*Exercise instructions*
(a) Change "Supreme Court" to "high court" in the part of the abortion counseling article that opens with the words "WASHINGTON -- It" and closes with "around the country.", and write out that part.
(b) Write the next part of the news article on the abortion counseling measure, picking up after its last sentence.

[[ Passage shown, beginning ]]

Conservatives back off abortion counseling issue Lawmakers pin hopes on Bush veto


WASHINGTON -- It was billed as a showdown over abortion rights: Liberals and conservatives were to square off today over a measure to overturn a recent Supreme Court ban on counseling at federally funded family planning clinics.

But the anti-abortion strategists blinked and called the whole thing off -- underscoring, both sides agree, the growing strength of the abortion rights movement on Capitol Hill and around the country.

"There's just a greater willingness to allow abortions to be performed," said prominent anti-abortion Representative Henry J. Hyde, R-Ill. "The pro-life side doesn't wield the muscle it once did."

That fact was evident in the parliamentary fandango concerning a fiscal 1992 spending bill for the Departments of Labor, Health and Human Services, and Education. Last week, the House Appropriations Committee handily approved the inclusion of a measure preventing the enforcement of the abortion counseling prohibition.

Conservatives had planned to force a vote today to strike that language from the bill. But facing the prospect of unambiguous defeat, they backed off, opting to wait for the final bill to reach President Bush's desk.

Representative Christopher H. Smith, R-N.J., predicted that the president would veto any bill that included such a ban and, furthermore, that abortion rights forces would fail to muster the two-thirds vote in both houses necessary to override a veto.

[[ Passage shown, end ]]
[[ Given entries, beginning ]]

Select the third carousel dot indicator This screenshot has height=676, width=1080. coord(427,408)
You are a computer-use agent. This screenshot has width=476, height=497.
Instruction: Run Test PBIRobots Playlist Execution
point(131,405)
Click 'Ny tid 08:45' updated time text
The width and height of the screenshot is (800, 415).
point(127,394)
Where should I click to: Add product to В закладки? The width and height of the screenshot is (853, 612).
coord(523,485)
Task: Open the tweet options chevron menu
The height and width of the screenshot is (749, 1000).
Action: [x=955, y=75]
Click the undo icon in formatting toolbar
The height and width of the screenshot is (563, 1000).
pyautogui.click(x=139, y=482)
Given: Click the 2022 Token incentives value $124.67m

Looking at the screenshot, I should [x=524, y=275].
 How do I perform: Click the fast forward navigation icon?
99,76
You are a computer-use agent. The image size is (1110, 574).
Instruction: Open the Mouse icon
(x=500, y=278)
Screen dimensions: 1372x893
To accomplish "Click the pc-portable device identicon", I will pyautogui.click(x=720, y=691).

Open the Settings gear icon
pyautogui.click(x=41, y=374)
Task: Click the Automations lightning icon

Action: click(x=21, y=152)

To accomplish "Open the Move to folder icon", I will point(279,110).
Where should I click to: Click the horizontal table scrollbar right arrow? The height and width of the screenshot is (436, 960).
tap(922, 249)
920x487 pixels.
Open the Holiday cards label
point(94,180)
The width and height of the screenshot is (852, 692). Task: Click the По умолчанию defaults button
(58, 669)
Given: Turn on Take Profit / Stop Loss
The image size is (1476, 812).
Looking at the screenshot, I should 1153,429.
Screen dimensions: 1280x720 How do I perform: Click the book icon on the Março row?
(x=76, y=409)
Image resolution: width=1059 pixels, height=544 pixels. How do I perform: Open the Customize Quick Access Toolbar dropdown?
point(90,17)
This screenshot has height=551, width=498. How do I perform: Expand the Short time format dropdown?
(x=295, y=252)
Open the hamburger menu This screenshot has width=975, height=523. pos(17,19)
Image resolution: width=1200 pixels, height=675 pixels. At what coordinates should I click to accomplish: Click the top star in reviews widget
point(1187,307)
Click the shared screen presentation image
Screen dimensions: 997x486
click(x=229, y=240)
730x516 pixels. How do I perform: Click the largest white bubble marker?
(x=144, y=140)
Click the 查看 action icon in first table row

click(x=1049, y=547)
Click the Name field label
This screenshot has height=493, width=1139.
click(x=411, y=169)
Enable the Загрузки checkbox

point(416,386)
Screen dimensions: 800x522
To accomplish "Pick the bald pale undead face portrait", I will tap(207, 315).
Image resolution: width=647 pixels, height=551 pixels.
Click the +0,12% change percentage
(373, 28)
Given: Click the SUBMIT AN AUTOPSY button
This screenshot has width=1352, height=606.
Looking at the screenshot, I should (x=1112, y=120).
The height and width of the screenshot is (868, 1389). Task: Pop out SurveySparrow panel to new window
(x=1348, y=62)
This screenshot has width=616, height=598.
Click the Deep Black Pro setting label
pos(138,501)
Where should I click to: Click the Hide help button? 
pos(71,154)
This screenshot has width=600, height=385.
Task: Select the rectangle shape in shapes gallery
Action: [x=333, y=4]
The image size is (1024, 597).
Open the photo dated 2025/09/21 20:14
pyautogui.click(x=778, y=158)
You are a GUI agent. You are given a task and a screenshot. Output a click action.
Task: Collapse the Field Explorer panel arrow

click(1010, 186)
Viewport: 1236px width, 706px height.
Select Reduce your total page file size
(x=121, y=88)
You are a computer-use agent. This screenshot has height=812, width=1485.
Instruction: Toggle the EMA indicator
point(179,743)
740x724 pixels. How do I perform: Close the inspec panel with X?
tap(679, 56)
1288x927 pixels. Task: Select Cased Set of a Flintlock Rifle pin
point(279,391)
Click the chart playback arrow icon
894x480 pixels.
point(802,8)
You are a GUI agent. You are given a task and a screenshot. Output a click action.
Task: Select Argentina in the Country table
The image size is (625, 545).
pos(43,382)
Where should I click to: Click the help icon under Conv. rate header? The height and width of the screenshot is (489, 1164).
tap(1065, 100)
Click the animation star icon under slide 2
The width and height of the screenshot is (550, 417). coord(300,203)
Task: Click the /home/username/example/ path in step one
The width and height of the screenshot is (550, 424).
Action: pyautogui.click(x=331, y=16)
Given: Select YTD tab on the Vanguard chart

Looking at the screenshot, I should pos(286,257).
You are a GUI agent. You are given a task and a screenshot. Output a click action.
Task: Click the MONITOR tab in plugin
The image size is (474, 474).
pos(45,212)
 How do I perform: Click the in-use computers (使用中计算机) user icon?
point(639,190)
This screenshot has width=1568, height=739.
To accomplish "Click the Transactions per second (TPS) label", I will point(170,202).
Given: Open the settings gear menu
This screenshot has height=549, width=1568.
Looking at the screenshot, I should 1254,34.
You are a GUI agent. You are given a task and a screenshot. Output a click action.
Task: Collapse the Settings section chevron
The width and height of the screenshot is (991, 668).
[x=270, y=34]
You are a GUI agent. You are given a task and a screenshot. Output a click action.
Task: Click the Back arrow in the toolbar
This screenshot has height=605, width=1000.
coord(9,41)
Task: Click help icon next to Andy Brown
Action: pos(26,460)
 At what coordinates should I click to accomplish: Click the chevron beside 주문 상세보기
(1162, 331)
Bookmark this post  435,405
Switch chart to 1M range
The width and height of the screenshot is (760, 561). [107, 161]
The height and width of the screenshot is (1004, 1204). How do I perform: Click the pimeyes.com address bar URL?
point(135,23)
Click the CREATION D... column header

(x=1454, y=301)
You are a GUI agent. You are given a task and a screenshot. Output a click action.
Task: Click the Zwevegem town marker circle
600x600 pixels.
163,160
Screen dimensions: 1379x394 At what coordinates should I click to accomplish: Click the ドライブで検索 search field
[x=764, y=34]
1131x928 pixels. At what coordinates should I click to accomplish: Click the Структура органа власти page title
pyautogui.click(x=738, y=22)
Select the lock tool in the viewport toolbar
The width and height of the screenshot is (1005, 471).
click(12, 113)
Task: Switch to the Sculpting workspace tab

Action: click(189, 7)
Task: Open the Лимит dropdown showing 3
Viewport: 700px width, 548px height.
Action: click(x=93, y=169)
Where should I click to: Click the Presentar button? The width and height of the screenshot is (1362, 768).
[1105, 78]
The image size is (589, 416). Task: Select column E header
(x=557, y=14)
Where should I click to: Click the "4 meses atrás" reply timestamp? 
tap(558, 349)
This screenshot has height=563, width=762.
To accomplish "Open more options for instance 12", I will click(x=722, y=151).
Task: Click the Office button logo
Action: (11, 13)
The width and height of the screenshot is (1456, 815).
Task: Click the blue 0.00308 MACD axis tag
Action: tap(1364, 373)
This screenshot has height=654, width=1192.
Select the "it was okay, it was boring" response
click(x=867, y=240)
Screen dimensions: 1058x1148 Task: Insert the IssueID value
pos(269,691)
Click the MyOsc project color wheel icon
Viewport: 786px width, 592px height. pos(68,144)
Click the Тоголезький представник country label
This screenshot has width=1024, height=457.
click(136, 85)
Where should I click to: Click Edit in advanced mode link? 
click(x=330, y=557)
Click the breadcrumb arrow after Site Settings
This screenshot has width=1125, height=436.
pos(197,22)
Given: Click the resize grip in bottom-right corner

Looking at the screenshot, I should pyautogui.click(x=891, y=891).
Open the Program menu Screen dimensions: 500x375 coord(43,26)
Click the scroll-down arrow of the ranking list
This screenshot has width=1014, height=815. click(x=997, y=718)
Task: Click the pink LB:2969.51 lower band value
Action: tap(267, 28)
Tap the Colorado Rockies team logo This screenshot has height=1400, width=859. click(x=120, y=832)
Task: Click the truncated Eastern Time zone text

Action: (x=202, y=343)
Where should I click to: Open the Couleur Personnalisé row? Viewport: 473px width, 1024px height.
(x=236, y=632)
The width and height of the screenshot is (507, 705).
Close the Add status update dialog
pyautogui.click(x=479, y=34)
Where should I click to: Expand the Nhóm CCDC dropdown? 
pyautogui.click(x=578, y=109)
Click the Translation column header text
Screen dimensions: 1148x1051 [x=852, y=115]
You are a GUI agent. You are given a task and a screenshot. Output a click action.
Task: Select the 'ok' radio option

[[ Given entries, end ]]

*Your written answers*
(a)
WASHINGTON -- It was billed as a showdown over abortion rights: Liberals and conservatives were to square off today over a measure to overturn a recent high court ban on counseling at federally funded family planning clinics.

But the anti-abortion strategists blinked and called the whole thing off -- underscoring, both sides agree, the growing strength of the abortion rights movement on Capitol Hill and around the country.

(b)
"This is a tactical move," he said. "It doesn't affect the final outcome."

Nevertheless, as a newly conservative Supreme Court whittles at legal precedents that have protected women's rights to abortions, anti-abortionists have been dealt a series of stinging legislative rebukes, the latest of which, abortion rights supporters insist, was yesterday's tactical retreat.

"I think they see the momentum is not on their side," said Representative Les AuCoin, D-Ore. "Clearly, the momentum is with ours."

In recent months, abortion rights supporters have savored a number of small but significant victories. Committees in both the House and the Senate, for example, acted with unusual speed to reverse the Supreme Court ruling, waiting less than three weeks to vote to lift a Bush administration "gag-rule" ban on abortion counseling at federally supported clinics.

In a host of other abortion-related debates, anti-abortionists suffered comparable setbacks.

Earlier this month, Representative Smith was defeated, 234-188, his effort to strip $20 million from a fiscal 1992 foreign aid bill earmarked for the United Nations Population Fund because of its operations in China, where forced abortions are said to be rampant. Last year, Mr. Smith won a similar fight.

Last month, the House voted 220-208 to reverse a Pentagon policy prohibiting U.S. servicewomen and dependents serving overseas from obtaining abortions at their own expense at military health facilities.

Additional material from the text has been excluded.